After the surgery, four patients with mild or moderate conductive hearing loss before operation experienced severe conductive hearing loss (PTA increased to 60 dB HL for the patient with mild conduction hearing loss and by 10 to 15 dB HL for the three patients with moderate conduction hearing loss before the surgery) and two still had severe sensorineural hearing loss (both PTA >80 dB HL, identical to those before the surgery). One patient, with normal FN function before surgery, developed facial paralysis due to tumor invasion and resection of the FN during the operation, resulting in a postoperative FN function of HB grade VI. The patient having preoperative FN function of HB grade II showed worsening of FN function one week after surgery to HB grade III, but recovered to HB grade II after one year. The FN function of the other four patients was normal after surgery. Because the lesions in three patients had invaded the dura mater of the middle cranial fossa, and even involved the temporal lobe, the invaded dura and intracranial tumors were removed, and artificial dura was used to repair the defective dura. Head computed tomography 6 h after surgery showed that none of the patients experienced intracranial hemorrhage, with follow-up for 2 to 6 years showing no leakage of cerebrospinal fluid. All patients were evaluated by enhanced MRI once yearly after surgery. None of the patients experienced tumor recurrence or serious postoperative complications, such as cerebrospinal fluid otorrhea, intracranial hemorrhage, intracranial infection, hemiplegia, and death.
Although the ITFB approach was originally designed for the removal of epidural lesions, it has also been used to remove intracranial lesions.

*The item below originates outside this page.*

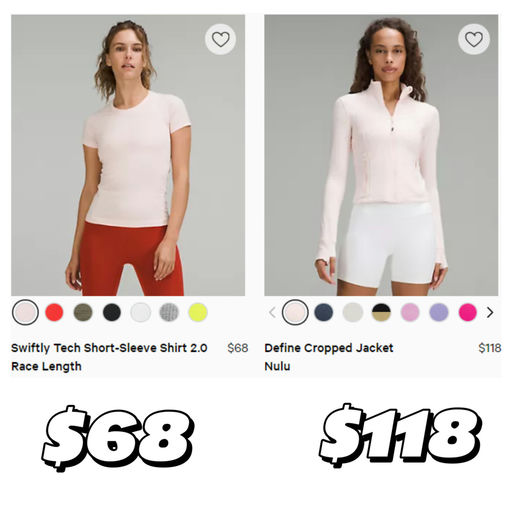Image resolution: width=512 pixels, height=512 pixels.
Task: Select the white shirt color swatch
Action: (x=141, y=312)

In this study, the lesions in three patients invaded the dura or even the temporal lobe and were successfully removed using the modified ITFB approach. This approach was especially suitable for the removal of tumors located in the middle skull base and temporal lobe and invading the middle ear and temporomandibular joint. In addition, the routine closure of the external auditory canal and eustachian tubes, and packing the operative cavity with fat could reduce the likelihood of cerebrospinal fluid leakage or intracranial infection. Similar to classic ITFB, modified ITFB allows direct microscopic exposure of the lesions, as well as maximally protecting the dura mater, ICA, FN, and other important structures during removal of the lesions. Compared with the classic ITFB approach, the modified ITFB approach results in better retention of the mandibular nerve and middle meningeal artery, without exposing the horizontal segment of the ICA. The modified ITFB approach also avoids facial numbness in the innervated area of the mandibular nerve and delayed bleeding resulting from the resection of the middle meningeal artery, as well as maximally protecting the ICA from injury. This approach also reduces the occurrence of cerebrospinal fluid leakage and intracranial infection.

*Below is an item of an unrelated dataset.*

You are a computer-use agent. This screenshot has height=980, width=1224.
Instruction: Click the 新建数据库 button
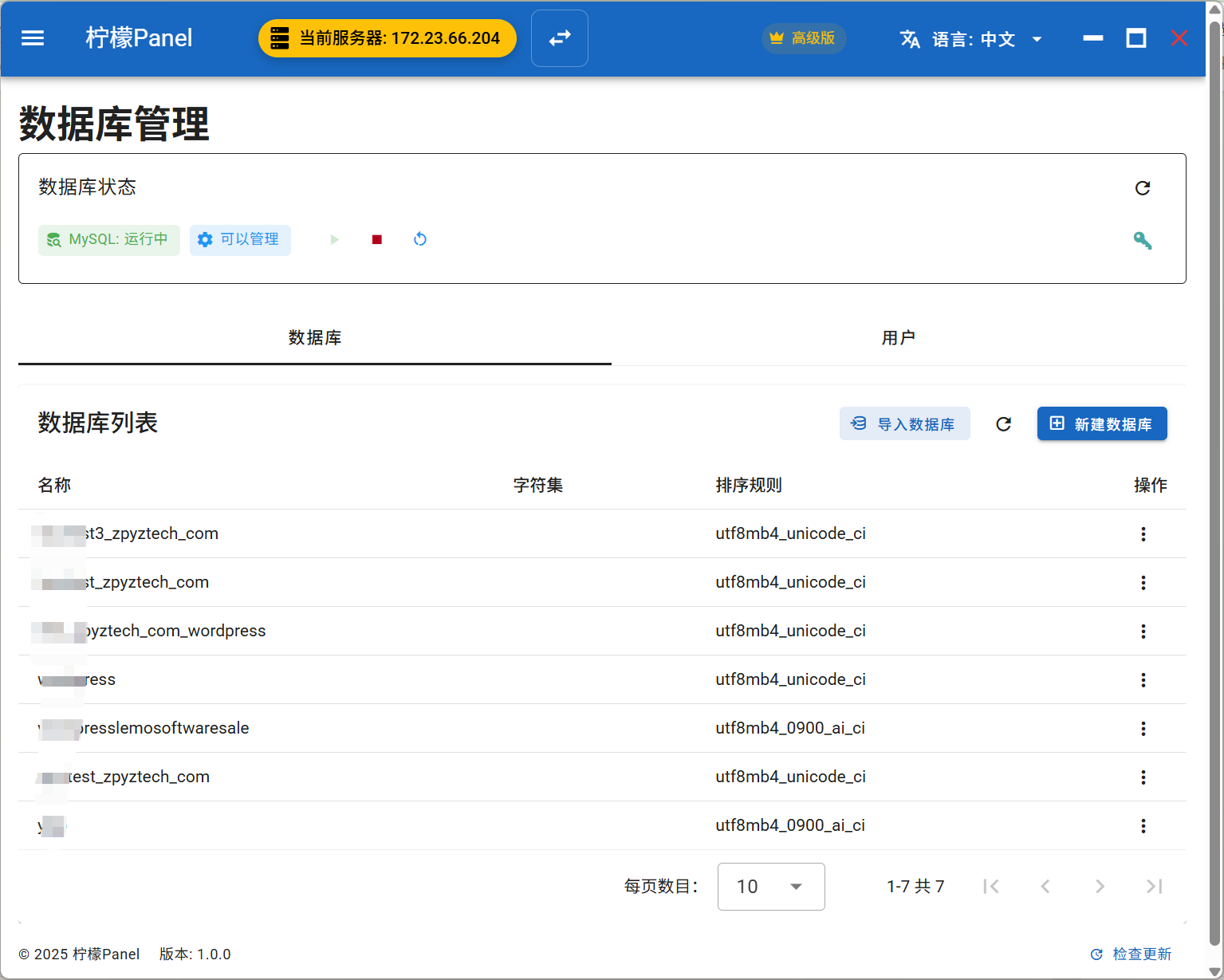1101,424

The major disadvantages of the modified ITFB approach include the need to sacrifice hearing function and the temporomandibular joint, similar to those encountered using the classic ITFB approach. In summary, the modified ITFB approach has great advantages in the resection of lateral skull base lesions involving the petrous apex, zygomatic arch, temporomandibular joint, and even the temporal lobe. This approach can also reduce complications associated with the classic ITFB approach, such as damage to the horizontal segment of the ICA, mandibular nerve, and middle meningeal artery.